Using the fingerprint allows you to be sure you are sending the configuration to the correct machine, but is completely optional.
After the configuration is applied to a node, it will reboot.
Repeat this process for each of the nodes in your cluster.

## Further details about talosctl, endpoints and nodes

### Endpoints

When passed multiple endpoints, `talosctl` will automatically load balance requests to, and fail over between, all endpoints.

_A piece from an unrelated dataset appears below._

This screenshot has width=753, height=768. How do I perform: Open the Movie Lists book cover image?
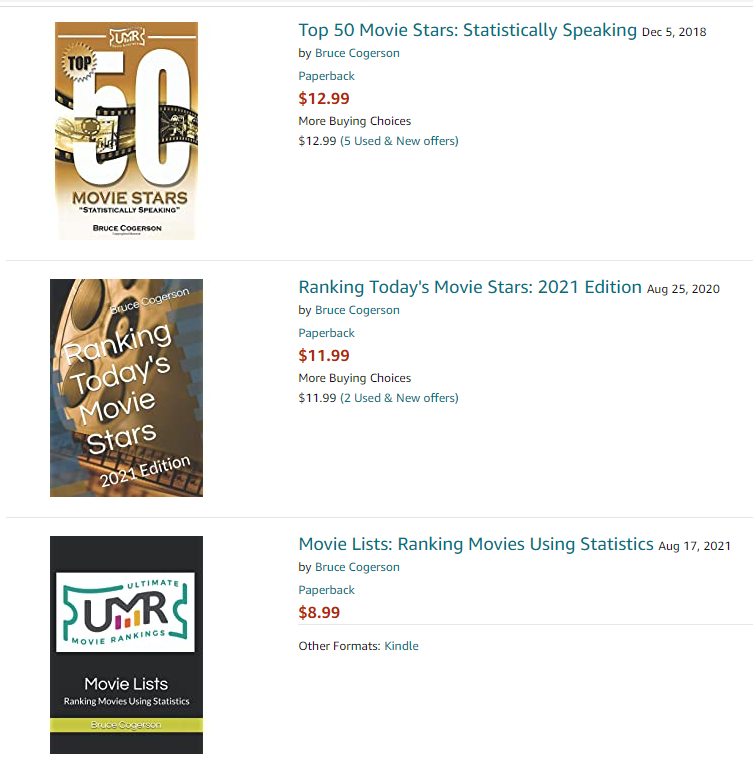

You can pass in `--endpoints <IP Address1>,<IP Address2>` as a comma separated list of IP/DNS addresses to the current `talosctl` command.
You can also set the `endpoints` in your `talosconfig`, by calling `talosctl config endpoint <IP Address1> <IP Address2>`.
Note: these are space separated, not comma separated.

As an example, if the IP addresses of our control plane nodes are:

* 192.168.0.2
* 192.168.0.3
* 192.168.0.4

We would set those in the `talosconfig` with:

```sh theme={null}
  talosctl --talosconfig=./talosconfig \
    config endpoint 192.168.0.2 192.168.0.3 192.168.0.4
```

### Nodes

The node is the target you wish to perform the API call on.

It is possible to set a default set of nodes in the `talosconfig` file, but our recommendation is to explicitly pass in the node or nodes to be operated on with each `talosctl` command.
For a more in-depth discussion of Endpoints and Nodes, please see [talosctl](../learn-more/talosctl).

### Default configuration file

You can reference which configuration file to use directly with the `--talosconfig` parameter:

```sh theme={null}
  talosctl --talosconfig=./talosconfig \
    --nodes 192.168.0.2 version
```

However, `talosctl` comes with tooling to help you integrate and merge this configuration into the default `talosctl` configuration file.
This is done with the `merge` option.

```sh theme={null}
  talosctl config merge ./talosconfig
```

This will merge your new `talosconfig` into the default configuration file (`$XDG_CONFIG_HOME/talos/config.yaml`), creating it if necessary.
Like Kubernetes, the `talosconfig` configuration files has multiple "contexts" which correspond to multiple clusters.
The `<cluster-name>` you chose above will be used as the context name.

## Kubernetes Bootstrap

Bootstrapping your Kubernetes cluster by simply calling the `bootstrap` command against any of your control plane nodes (or the loadbalancer, if used for the Talos API endpoint).:

```sh theme={null}
  talosctl bootstrap --nodes 192.168.0.2
```

> The bootstrap operation should only be called **ONCE** and only on a **SINGLE** control plane node!

At this point, Talos will form an `etcd` cluster, generate all of the core Kubernetes assets, and start the Kubernetes control plane components.

After a few moments, you will be able to download your Kubernetes client configuration and get started:

```sh theme={null}
  talosctl kubeconfig
```

Running this command will add (merge) you new cluster into your local Kubernetes configuration.

If you would prefer the configuration to *not* be merged into your default Kubernetes configuration file, pass in a filename:

```sh theme={null}
  talosctl kubeconfig alternative-kubeconfig
```

You should now be able to connect to Kubernetes and see your nodes:

```sh theme={null}
  kubectl get nodes
```

And use talosctl to explore your cluster:

```sh theme={null}
  talosctl -n <NODEIP> dashboard
```

For a list of all the commands and operations that `talosctl` provides, see the [CLI reference](../reference/cli).